As lawmakers hammer out a comprehensive health-care reform package, congressional Blue Dog Democrats, many of whom represent rural communities in the South and Midwest, are pushing for “rural health equity” with higher reimbursement rates for physicians and hospitals in areas of the country that struggle to recruit and retain health-care providers. However, including that type of language in the final bill will require lots of negotiation, said Rep. Jim Marshall, a Blue Dog Democrat from Macon.
“Cash flow for rural hospitals is a challenge,” Marshall said. “An awful lot of our decisions concerning reimbursement flow from decisions in the ’80s, and we use a big city hospital model for determining costs for what reimbursement rates should be provided. It’s unrealistic to expect the same cost efficiencies in low volume rural hospitals that you can obtain in high volume urban hospitals.”
Of Georgia’s 159 counties, 109 are rural. Those areas of the state have more than 2 million residents and 67 hospitals, according to the state’s Department of Community Health’s office of rural health. There are more than 5,700 hospitals in the U.S., most of them concentrated in urban centers, according to the American Hospital Association.
CUTS HAVE CRIPPLED
Years of cuts in reimbursements for Medicaid — the program that pays the medical expenses of needy, aged, blind and disabled residents — have hurt rural hospitals badly, a Georgia state legislative study on rural health care found. Rural hospitals’ revenues are declining, their patient loads are increasing and there is no money available to improve or expand facilities, the study found.
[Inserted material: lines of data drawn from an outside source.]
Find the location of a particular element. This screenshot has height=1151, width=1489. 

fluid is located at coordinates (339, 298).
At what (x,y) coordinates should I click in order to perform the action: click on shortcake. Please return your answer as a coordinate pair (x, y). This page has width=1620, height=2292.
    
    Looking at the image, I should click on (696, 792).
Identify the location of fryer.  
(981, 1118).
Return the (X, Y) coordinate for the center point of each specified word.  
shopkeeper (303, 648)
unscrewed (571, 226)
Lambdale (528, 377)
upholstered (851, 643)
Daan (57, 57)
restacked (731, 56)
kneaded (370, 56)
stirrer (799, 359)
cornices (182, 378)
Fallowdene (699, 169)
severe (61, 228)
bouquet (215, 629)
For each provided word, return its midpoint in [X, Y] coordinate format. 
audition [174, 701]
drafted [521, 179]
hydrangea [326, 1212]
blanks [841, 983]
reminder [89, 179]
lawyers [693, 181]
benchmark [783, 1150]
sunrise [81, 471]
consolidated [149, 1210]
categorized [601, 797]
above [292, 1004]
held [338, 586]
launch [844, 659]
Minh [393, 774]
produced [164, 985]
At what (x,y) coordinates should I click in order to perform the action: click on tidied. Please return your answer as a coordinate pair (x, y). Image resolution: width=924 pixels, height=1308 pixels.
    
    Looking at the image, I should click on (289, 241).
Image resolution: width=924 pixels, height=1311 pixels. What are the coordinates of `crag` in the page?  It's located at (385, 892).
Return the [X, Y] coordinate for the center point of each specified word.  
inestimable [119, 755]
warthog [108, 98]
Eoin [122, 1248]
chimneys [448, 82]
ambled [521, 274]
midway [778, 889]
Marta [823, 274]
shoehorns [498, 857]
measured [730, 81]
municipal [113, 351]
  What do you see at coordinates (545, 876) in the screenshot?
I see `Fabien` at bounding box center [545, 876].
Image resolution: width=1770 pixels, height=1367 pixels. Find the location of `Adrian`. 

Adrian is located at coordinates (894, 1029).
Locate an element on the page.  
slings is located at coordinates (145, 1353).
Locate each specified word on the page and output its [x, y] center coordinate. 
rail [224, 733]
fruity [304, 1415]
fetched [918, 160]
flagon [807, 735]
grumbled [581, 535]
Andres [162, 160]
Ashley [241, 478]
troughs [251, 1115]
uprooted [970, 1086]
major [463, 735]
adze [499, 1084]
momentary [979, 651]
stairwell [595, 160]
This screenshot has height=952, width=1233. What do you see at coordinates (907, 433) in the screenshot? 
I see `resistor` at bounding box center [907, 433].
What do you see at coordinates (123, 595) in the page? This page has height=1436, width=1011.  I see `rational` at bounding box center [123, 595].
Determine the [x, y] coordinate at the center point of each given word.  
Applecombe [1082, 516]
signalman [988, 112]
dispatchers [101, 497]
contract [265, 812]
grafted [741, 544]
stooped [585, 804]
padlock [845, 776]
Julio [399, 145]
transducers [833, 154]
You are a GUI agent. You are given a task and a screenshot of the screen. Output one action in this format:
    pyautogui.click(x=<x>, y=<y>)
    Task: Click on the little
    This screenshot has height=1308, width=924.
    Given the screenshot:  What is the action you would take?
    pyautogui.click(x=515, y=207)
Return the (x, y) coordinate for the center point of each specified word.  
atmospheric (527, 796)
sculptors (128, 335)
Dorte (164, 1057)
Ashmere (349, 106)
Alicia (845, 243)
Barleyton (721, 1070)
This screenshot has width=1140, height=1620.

The problem feeds on itself.
With fewer doctors willing to open practices in rural areas, patients — many of them uninsured or on Medicaid or Medicare — crowd the financially strapped hospitals for everything from help monitoring diabetes to medicine for whooping cough. The hospitals, in turn, have less cash available to buy state-of-the art equipment or pay potential doctors higher salaries as an incentive to work in an underserved area.
Often the hospitals operate in the red or are forced to close.
Nationally, rural hospitals are treating an increasing number of uninsured patients, largely through emergency room visits, and they are struggling under the financial weight of uncompensated care, according to the National Association of Community Health Centers.
For the past five years, Peach County has struggled to raise money to build a new $27 million facility just 20 minutes north in Byron near Interstate 75, an area that has experienced greater population growth and is more likely to attract physicians. A feasibility study by the Dixon Hughes accounting firm found that the hospital could stay afloat if it closed the old facility, moved to a new location, secured loans and drew the number of physicians and patients predicted in the report.
So far, the hospital has just $2.5 million for the project.
“I hear the powers that be say we need regional health care systems, but those systems don’t have room for people outside of the area,” Peed said.
In the meantime, she said, the Peach County hospital fills the void. “If I have someone who is sick with a stroke and needed neurosurgery, here we can get to them ahead of time and get them stabilized.”